■ EXERCISE TEXT:
As Brokelyn’s resident Nebraskan, I can vouch for this movie’s authenticity. There’s something about The Cornhusker State’s open landscape and stark atmosphere that lends itself to black and white, and something about black and white on a whiteout snowy day that just works. This movie does what Alexander Payne’s work can do perfectly: balances cute and earnest folksiness with grim and uncompromising looks at the darker side of human nature.



Look past the rough edges of low budget filmmaking and wonky non-actor performances and you’ll see an incredibly candid and embedded and genuine slice of life in Old New York. It’s a fictional narrative, but is so rooted in the environment of the South Bronx hip hop scene, and the Lower Manhattan art scene that it almost feels like a documentary. It has notable, sometimes brilliant sometimes awkward appearances by real life graffiti artists Lee Quinones, Lady Pink, and Zephyr and music by Blondie and Grandmaster Flash. The film is rife with outstanding and somewhat surreal vignettes, that trail off from the main plot, such as a rap battle between the Furious Five and the Cold Crush Brothers that goes on spontaneously, a cappella, out on a basketball court, in the middle of a normal afternoon.

■ TASK DESCRIPTION: Write out the stretch of the film reviews from "Look past the" through "a normal afternoon.", word for word.

Stored data:
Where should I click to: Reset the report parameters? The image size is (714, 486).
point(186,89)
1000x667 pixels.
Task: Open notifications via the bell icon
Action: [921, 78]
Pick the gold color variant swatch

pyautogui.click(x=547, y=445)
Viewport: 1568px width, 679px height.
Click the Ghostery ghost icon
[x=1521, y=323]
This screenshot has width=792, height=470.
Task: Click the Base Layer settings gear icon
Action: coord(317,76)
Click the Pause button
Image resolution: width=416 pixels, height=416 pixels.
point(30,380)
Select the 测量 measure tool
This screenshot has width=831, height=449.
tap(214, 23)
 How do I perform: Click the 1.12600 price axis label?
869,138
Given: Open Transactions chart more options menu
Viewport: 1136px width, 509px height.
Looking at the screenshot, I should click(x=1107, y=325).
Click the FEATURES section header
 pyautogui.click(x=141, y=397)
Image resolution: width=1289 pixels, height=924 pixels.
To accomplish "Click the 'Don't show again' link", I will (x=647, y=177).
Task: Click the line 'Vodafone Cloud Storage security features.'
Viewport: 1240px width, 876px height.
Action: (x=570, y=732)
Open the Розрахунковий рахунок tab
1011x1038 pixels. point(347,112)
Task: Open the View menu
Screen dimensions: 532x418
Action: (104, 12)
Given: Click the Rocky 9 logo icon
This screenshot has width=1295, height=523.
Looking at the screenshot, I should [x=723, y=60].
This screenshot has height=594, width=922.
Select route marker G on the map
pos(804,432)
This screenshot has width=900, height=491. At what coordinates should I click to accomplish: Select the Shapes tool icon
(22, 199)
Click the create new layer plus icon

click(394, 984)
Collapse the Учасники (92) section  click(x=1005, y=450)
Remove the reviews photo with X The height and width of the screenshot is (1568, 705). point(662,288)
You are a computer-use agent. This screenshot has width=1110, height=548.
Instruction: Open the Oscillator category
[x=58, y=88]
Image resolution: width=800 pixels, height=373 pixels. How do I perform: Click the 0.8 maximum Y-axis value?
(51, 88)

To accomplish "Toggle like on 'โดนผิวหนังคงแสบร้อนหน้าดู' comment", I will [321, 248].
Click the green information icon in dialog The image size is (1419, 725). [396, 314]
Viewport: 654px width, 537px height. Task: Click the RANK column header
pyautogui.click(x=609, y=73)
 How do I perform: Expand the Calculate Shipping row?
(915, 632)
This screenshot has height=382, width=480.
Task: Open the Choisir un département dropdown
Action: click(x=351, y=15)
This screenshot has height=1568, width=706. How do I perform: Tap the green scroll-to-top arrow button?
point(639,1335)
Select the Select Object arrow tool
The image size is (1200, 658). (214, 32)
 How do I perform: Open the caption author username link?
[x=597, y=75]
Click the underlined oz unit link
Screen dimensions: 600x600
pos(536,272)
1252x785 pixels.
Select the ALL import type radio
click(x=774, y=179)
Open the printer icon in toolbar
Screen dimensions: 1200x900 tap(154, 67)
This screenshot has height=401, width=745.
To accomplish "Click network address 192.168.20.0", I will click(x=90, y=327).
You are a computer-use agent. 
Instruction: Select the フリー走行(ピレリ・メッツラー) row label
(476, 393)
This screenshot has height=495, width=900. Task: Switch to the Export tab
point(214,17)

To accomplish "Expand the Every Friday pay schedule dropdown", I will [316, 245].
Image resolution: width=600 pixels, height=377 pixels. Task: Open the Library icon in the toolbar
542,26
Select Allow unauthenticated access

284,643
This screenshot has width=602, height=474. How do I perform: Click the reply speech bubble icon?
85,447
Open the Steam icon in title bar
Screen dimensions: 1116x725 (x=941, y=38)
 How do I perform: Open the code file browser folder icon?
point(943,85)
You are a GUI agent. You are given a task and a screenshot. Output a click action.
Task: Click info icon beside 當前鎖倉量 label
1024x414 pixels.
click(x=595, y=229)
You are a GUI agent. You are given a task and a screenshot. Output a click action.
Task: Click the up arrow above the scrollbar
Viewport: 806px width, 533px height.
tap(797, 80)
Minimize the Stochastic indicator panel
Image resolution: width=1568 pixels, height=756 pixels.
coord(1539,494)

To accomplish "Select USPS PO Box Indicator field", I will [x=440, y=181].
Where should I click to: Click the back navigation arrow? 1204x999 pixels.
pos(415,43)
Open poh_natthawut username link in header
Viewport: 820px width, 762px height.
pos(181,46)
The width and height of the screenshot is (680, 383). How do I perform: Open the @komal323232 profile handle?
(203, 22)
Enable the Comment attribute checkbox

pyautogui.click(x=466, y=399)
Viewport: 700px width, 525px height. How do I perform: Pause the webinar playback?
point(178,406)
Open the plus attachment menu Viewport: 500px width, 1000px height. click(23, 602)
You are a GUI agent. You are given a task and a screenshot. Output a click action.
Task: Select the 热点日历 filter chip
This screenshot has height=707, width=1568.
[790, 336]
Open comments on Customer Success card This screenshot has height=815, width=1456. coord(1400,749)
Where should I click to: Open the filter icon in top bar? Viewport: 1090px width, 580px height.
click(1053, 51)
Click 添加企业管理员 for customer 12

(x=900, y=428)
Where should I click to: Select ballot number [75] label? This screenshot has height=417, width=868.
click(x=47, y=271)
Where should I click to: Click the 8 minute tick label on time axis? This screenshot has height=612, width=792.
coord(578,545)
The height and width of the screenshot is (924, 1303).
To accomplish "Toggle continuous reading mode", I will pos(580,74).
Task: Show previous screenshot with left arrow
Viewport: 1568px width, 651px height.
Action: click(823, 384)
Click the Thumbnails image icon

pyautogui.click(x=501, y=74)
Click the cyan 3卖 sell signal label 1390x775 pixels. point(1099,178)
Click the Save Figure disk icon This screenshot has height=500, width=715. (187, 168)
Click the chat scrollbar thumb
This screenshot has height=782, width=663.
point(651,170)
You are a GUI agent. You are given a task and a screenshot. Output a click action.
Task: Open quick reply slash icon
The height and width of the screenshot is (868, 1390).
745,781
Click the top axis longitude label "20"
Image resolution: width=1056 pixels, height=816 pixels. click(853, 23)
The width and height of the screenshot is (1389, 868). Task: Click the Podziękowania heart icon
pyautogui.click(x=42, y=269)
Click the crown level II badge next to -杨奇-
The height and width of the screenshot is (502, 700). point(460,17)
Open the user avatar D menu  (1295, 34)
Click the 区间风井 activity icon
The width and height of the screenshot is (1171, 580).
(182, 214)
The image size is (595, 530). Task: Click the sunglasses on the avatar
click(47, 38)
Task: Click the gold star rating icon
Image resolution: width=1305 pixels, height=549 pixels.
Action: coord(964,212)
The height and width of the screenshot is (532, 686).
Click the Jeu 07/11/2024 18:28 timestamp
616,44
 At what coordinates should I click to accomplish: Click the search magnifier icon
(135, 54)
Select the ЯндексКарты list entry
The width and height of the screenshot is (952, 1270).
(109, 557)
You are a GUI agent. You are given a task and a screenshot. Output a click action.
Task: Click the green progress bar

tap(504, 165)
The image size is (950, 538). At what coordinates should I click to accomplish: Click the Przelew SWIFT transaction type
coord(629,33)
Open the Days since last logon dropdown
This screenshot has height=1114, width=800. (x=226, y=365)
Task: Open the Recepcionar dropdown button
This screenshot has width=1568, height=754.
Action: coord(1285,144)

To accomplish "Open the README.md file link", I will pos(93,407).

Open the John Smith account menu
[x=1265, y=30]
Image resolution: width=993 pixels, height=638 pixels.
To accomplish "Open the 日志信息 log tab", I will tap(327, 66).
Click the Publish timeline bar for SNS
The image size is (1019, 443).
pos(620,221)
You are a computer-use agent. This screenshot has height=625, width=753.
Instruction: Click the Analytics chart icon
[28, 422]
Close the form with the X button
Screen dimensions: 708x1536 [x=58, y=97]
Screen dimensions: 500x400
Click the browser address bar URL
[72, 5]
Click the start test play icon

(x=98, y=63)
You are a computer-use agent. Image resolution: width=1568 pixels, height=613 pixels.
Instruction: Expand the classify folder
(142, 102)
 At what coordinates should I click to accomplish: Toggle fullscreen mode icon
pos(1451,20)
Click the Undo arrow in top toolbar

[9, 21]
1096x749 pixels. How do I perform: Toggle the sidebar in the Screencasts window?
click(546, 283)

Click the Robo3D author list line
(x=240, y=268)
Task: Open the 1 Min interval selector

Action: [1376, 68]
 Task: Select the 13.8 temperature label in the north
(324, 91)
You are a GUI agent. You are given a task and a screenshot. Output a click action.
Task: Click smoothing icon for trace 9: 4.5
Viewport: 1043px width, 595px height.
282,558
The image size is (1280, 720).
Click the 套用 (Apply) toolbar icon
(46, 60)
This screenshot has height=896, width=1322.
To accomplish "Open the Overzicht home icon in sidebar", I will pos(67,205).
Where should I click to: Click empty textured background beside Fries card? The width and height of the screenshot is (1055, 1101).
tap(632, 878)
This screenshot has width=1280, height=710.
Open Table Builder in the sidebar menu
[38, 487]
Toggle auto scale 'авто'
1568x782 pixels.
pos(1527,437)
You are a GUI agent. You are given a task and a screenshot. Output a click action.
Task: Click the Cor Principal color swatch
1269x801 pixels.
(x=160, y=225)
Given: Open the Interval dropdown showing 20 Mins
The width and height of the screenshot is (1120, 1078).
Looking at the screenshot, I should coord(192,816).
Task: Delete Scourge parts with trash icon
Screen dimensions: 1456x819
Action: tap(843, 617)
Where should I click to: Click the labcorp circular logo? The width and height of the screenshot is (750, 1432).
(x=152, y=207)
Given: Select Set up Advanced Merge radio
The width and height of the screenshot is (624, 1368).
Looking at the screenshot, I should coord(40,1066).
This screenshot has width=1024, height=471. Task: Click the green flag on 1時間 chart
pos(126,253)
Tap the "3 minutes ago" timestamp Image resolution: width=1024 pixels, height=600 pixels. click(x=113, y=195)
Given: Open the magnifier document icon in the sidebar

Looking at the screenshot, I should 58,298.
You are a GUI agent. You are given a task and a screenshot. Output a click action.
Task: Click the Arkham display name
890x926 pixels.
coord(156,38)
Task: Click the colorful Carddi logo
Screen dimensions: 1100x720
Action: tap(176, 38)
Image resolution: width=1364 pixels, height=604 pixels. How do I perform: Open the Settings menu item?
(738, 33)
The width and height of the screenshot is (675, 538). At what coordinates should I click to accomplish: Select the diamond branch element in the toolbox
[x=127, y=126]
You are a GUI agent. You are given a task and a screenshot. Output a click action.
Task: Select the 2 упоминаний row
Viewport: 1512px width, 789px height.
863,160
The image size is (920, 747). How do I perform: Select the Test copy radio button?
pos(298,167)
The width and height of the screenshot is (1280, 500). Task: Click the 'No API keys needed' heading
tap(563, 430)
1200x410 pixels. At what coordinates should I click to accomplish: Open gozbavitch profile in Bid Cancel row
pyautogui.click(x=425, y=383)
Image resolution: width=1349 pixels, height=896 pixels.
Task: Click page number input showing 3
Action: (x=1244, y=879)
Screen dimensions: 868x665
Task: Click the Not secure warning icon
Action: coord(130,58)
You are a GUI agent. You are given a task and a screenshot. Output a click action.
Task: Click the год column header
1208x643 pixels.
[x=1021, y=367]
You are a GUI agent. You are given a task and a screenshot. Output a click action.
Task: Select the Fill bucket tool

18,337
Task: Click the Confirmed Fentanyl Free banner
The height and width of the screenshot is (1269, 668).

■ YOUR SOLUTION:
Look past the rough edges of low budget filmmaking and wonky non-actor performances and you’ll see an incredibly candid and embedded and genuine slice of life in Old New York. It’s a fictional narrative, but is so rooted in the environment of the South Bronx hip hop scene, and the Lower Manhattan art scene that it almost feels like a documentary. It has notable, sometimes brilliant sometimes awkward appearances by real life graffiti artists Lee Quinones, Lady Pink, and Zephyr and music by Blondie and Grandmaster Flash. The film is rife with outstanding and somewhat surreal vignettes, that trail off from the main plot, such as a rap battle between the Furious Five and the Cold Crush Brothers that goes on spontaneously, a cappella, out on a basketball court, in the middle of a normal afternoon.